◆ **QUOTED PASSAGE**:
Announcement: New Session and Presenter Policy Changes begin for the 2014 Annual Meeting. Please read prior to submitting your proposal for the 113th Annual Meeting.
113th AAA Annual Meeting Call for Papers
Washington DC, December 3–7, 2014
Mary L Gray
2014 Executive Program Chairs
Our association’s history suggests that anthropology was an early adopter of an alchemic interdisciplinarity. We are a scientific practice of multivocality, committed to conversations across networks, interests, and perspectives. Indeed, the American Anthropological Association introduced annual meeting themes to the program in 1991 (the inaugural theme addressed Nationalism, Ethnicity, Race and Racism), to underscore the discipline’s capacious potential to confront challenges faced by “human societies throughout the world.” The call for papers that year highlighted the planned participation of “[s]cholars from several countries”, signaling a burgeoning awareness that the borders of the United States did not and should not limit anthropological knowledge produced at the meetings. Topics from subsequent years reflect the discipline’s fault lines and doubts about our common legacies, affinities, collaborations and future, even as we assembled to collectively apply what we know to the struggles of humankind and our environment. No matter our individual position on the nature of anthropological knowledge or how best to produce it, the association’s members annually assemble to understand and transform the world around us.
Producing Anthropology, the 2014 annual meeting theme, offers a provocation to examine the truths we encounter, produce and communicate through anthropological theories and methods. As a discipline built on blending archives of narratives, actions, sediment and bone, anthropology has well-established methods for grappling with complex, multidimensional artifacts. But what are our epistemological commitments to the ways we make scientific knowledge today? What impact do our epistemic convictions and predilections have, intended or not? What goals do we want to set for ourselves? What partnerships should we build? What audiences should we seek? And how will the truths we generate change as we contend with radical shifts in scholarly publishing, employment opportunities, and labor conditions for anthropologists, as well as the politics of circulating the anthropological records we produce?

◆ **EXTRACTED ENTRIES**:
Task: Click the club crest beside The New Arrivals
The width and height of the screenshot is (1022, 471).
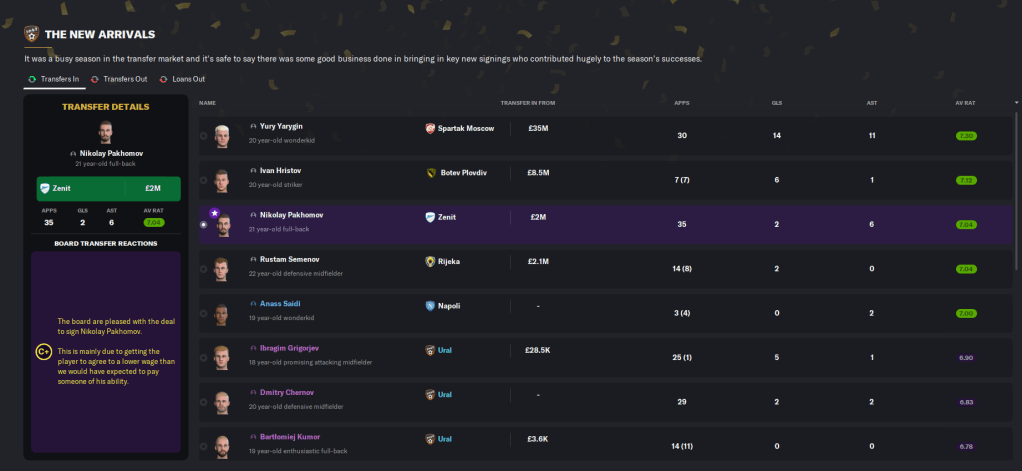Action: [x=31, y=33]
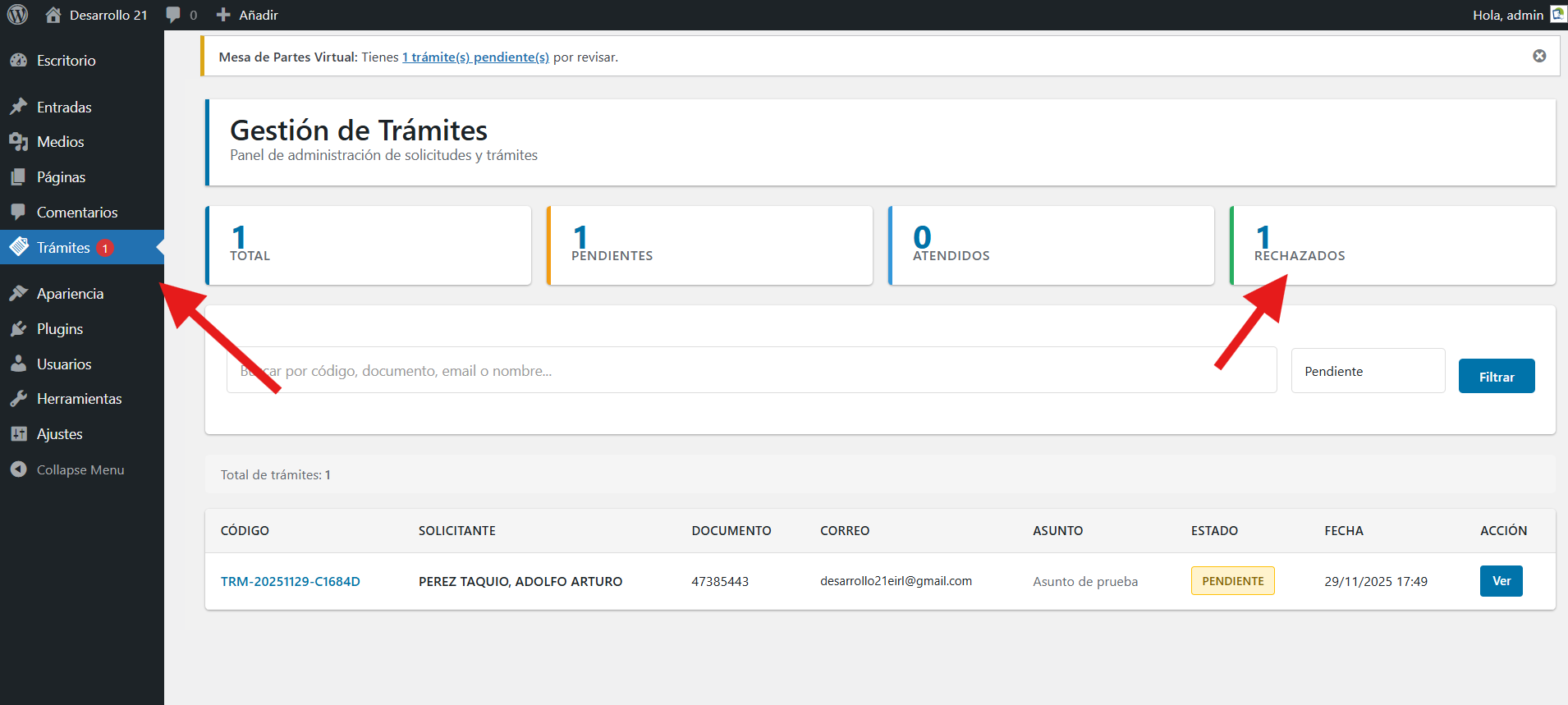Viewport: 1568px width, 705px height.
Task: Click Ver for trámite TRM-20251129-C1684D
Action: point(1501,581)
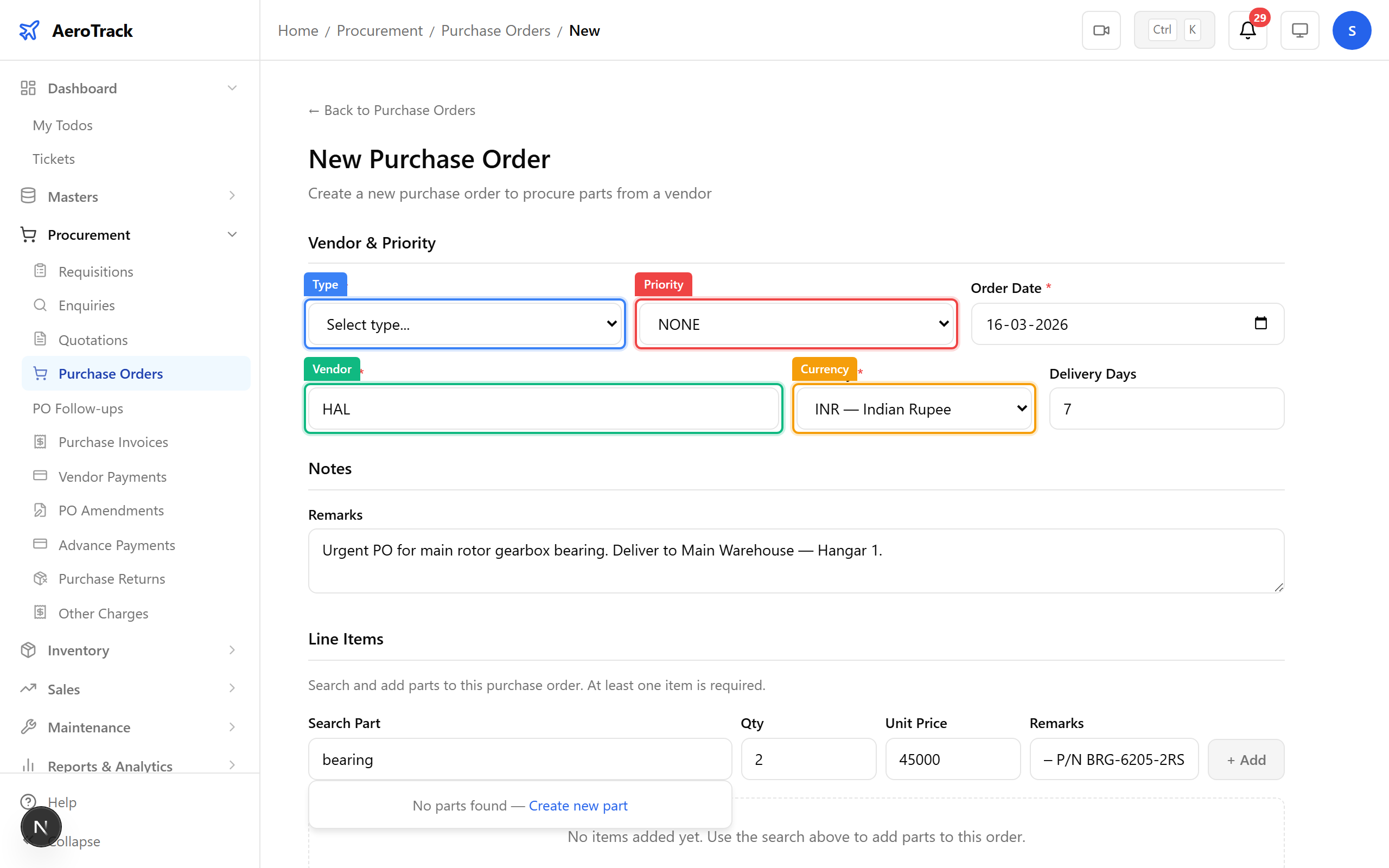Click the dark N circle near bottom left
1389x868 pixels.
41,827
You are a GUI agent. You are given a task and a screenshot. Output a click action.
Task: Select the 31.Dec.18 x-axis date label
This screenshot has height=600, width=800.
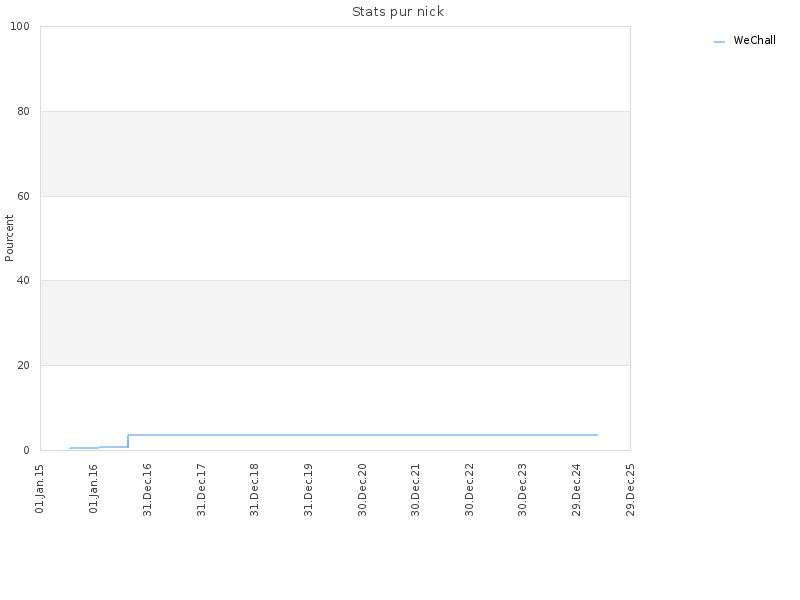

◆ **PROBLEM A**:
The call for papers describes anthropology as a discipline built on blending archives of certain things. List each of those things.
◆ **PROBLEM B**:
According to the call for papers, what did the inaugural annual meeting theme address?
These rows come from a different source than the call for papers.

◆ **RIGHT ANSWER A**:
Narratives, actions, sediment, bone

◆ **RIGHT ANSWER B**:
Nationalism, Ethnicity, Race and Racism